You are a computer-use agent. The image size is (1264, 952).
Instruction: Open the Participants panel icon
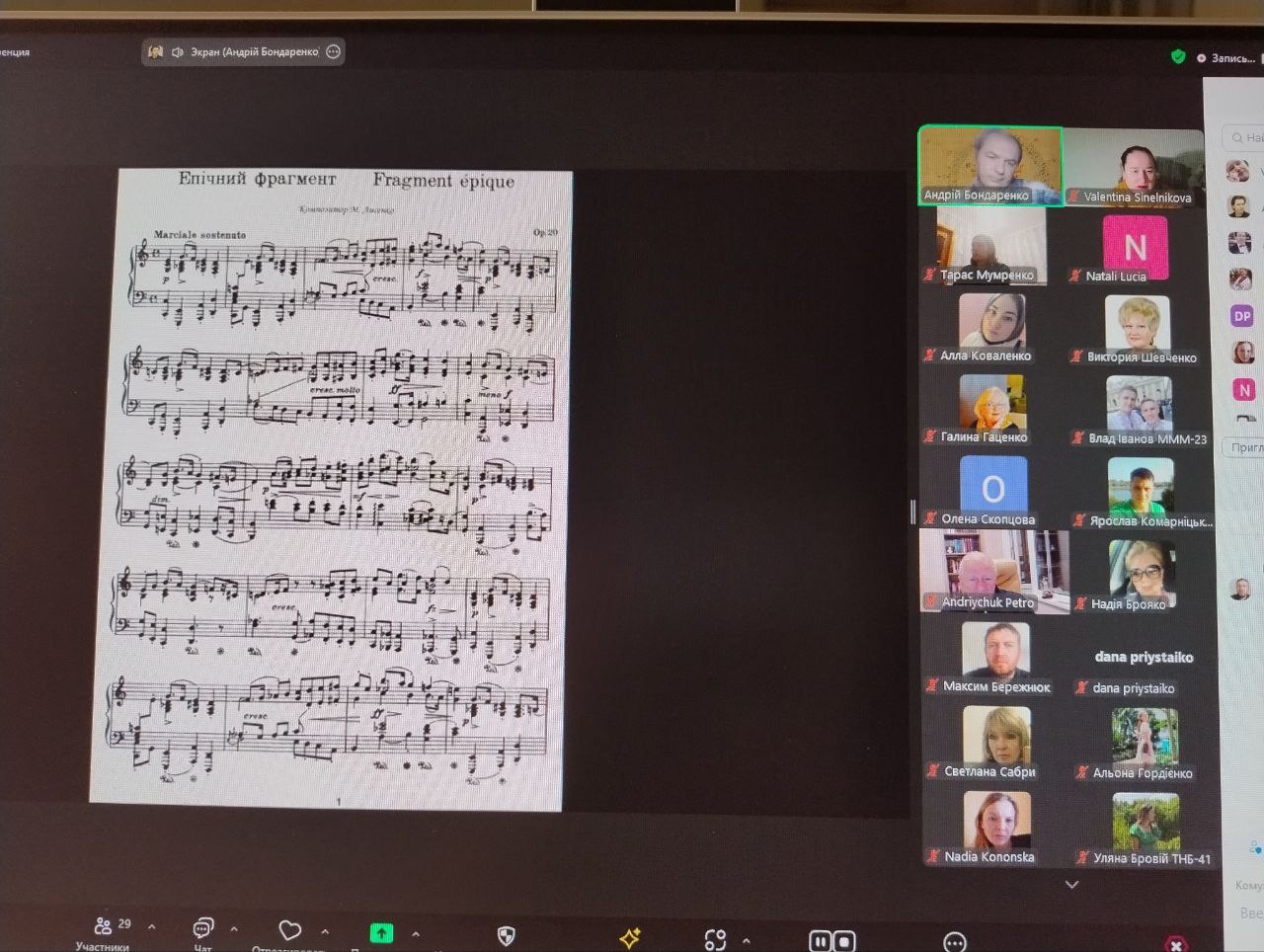(103, 925)
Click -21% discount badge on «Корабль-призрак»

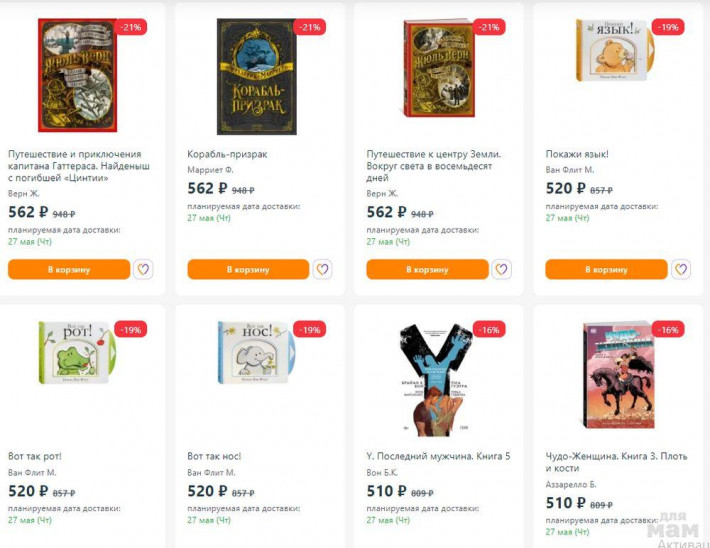[x=309, y=27]
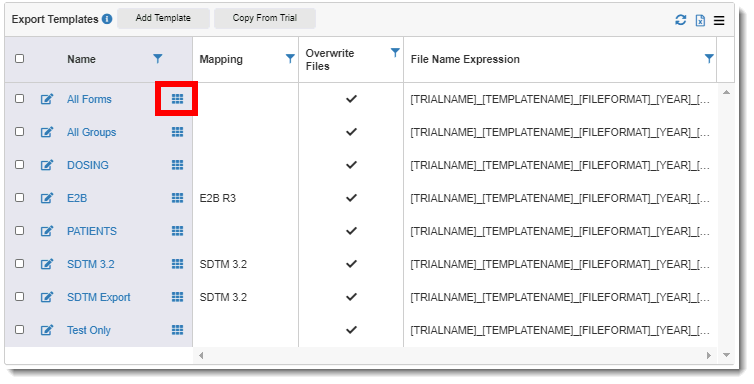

Exercise aim: Multiply each coordinate in the answers by 2.15, round to whole numbers with halves going up, and write out all the lines again, requests included. Change only the answer coordinates and leave the pictures out.

Solved exercise:
You are a computer-use agent. The image size is (1264, 952).
Instruction: Open the Participants panel icon
(221, 1989)
Click -21% discount badge on «Корабль-призрак»

[x=664, y=58]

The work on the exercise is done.